悠悠録

先達の言葉

平峯 悠

 今年の7月19日、河合隼雄元文化庁長官が亡くなられた。日本におけるユング心理学の第一人者であり、箱庭療法の普及やこころに関する多くの書を残された。私自身20年以上前に、日本および日本人の精神風土を理解するのに不可欠な無意識や自我、元型についての著書を一生懸命読んだものである。また人生の節目節目で氏のエッセイや著書にふれ、適切な指針やヒントをもらい、大いに参考になった。改めて「無意識の構造」「こころの処方箋」はじめ手持ちの著書を調べると15冊を超え、それぞれに、書き込みやそのとき重要であると考えたところに赤線が引いてある。間接的な師と勝手に思っている。

 河合隼雄氏の「生きていることがそのまま自己実現の過程」「うそは常備薬、真実は劇薬」「物事は努力によって解決しない」「権力の座は孤独を要求する」「中空構造が日本社会・組織の特質」などの多くの言葉に、私自身時に応じて、納得しながら人生の糧としてきた。心理学者としての世の中と人間をしっかり見つめてきたことから生まれてきたものであろう。文化庁長官というトップの座についたにもかかわらず、常に真摯な態度でテレビなどの座談会や討論会に出席していたのが印象的で、特に年齢が若く、表面的な論を展開する人の意見であっても、真剣にメモを取っていたのには驚かされた。人間そのものへの探究心が極めて高く、知的好奇心が旺盛な先達であった。

 エッセイの中に、「中年になっても学生のころの試験にうなされる夢を見るという人が多い。その意味するところは、人生最後の試験=「死」を迎える準備をしなければならないという警告である」という一節がある。若くして病気や事故でやむを得ず最終試験を受けねばならない人、まだまだ死には縁がないと思っていても突然やってくる最終試験、百歳近くになり試験を受ける必要のない人など様々である。しかし、全ての人間は確実に最終試験を受けなければならない。河合隼雄氏は昨年の夏、脳梗塞で倒れてから殆んど意識を回復することがなかったというが、ご自身最終試験の準備が万全であったかどうかを聞いてみたかったものである。

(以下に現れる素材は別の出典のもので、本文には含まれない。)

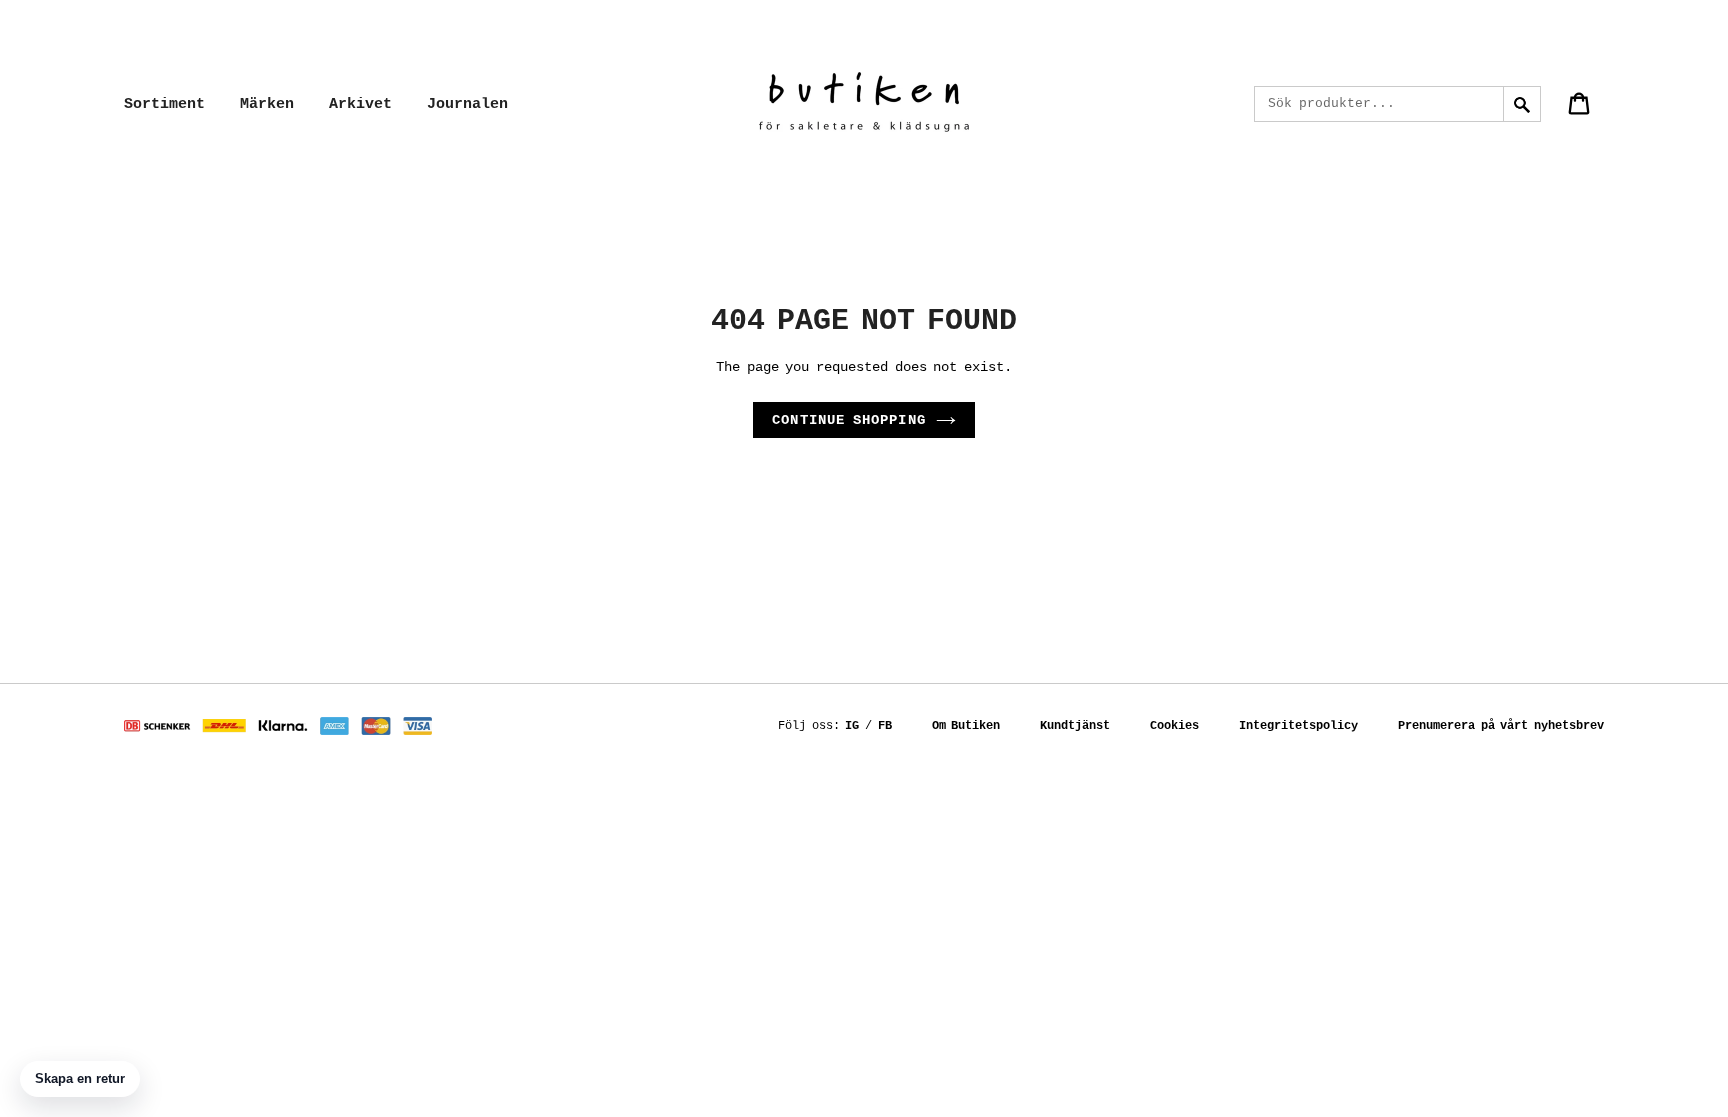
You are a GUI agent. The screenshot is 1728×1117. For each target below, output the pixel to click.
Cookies (1174, 726)
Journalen (467, 104)
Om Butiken (966, 726)
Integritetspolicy (1298, 726)
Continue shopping (849, 420)
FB (885, 726)
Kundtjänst (1075, 726)
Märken (267, 104)
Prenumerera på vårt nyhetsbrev (1501, 726)
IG (852, 726)
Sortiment (164, 104)
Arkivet (360, 104)
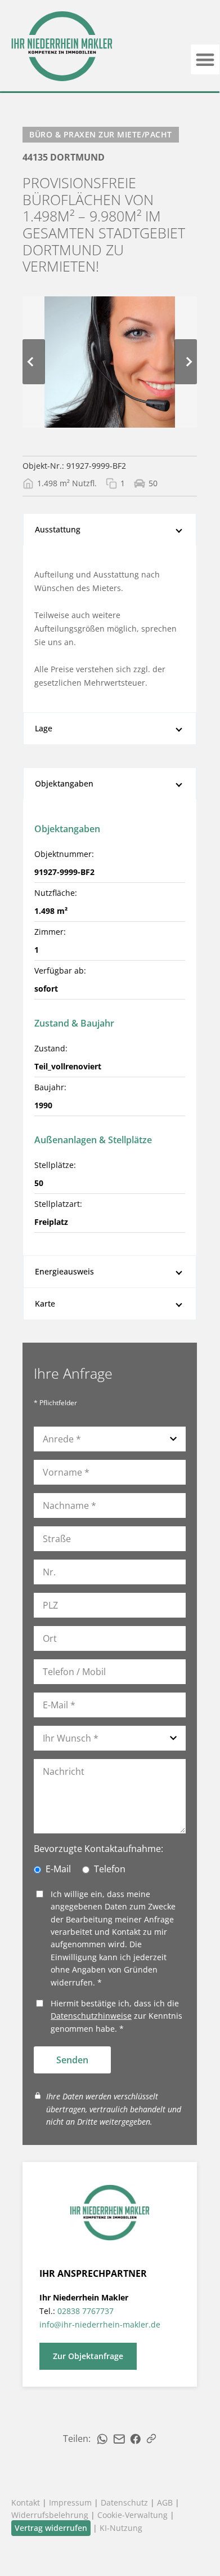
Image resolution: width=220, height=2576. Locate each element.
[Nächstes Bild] (185, 361)
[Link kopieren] (151, 2438)
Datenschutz (124, 2502)
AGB (165, 2502)
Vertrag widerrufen (51, 2527)
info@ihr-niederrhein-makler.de (99, 2324)
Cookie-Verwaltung (132, 2515)
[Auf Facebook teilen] (135, 2439)
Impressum (70, 2502)
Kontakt (25, 2502)
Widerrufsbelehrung (49, 2515)
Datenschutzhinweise (91, 2015)
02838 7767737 (85, 2311)
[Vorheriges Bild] (34, 361)
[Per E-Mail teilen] (119, 2439)
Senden (72, 2060)
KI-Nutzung (121, 2527)
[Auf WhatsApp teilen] (102, 2439)
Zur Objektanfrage (88, 2356)
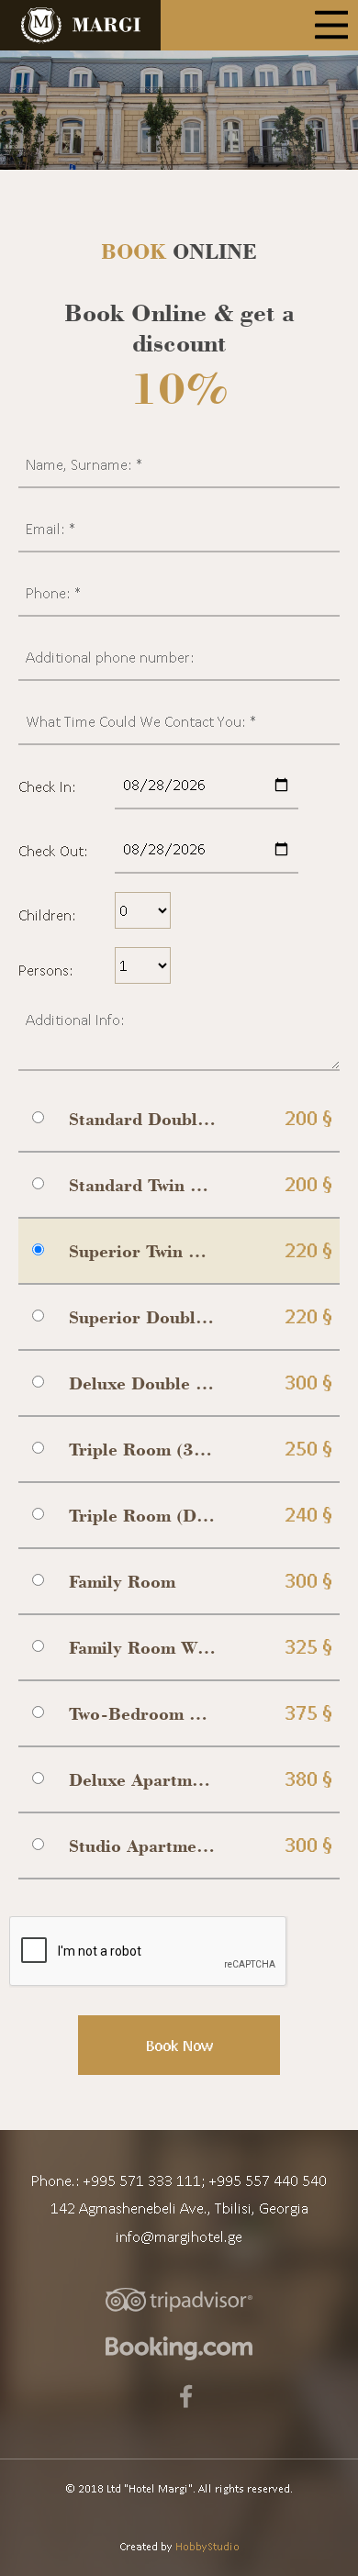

 これまでまちづくりを進めるにあたり、リーダーや権力というものはどうあるべきか、社会や組織の評価として「中空構造」からどの程度脱皮できているかなどを氏の言葉等に照らし考えてきたが、今は如何にして最終試験を良い成績で合格するかについて準備を進めている。しかしまだまだ勉強が足りない。

 かねてから実務に携わる人は3年先を読み、学者は10年から20年先を見通すべきと思っているが、司馬遼太郎氏、河合隼雄氏など私達が多くのことを学んだ偉大な先達が鬼籍に入られ、残念でもあり寂しい思いもしているが、幸い多くの書物などが残されているので、これら先達の言葉を反すうしながら、最終試験の受験に備えたいと考えている。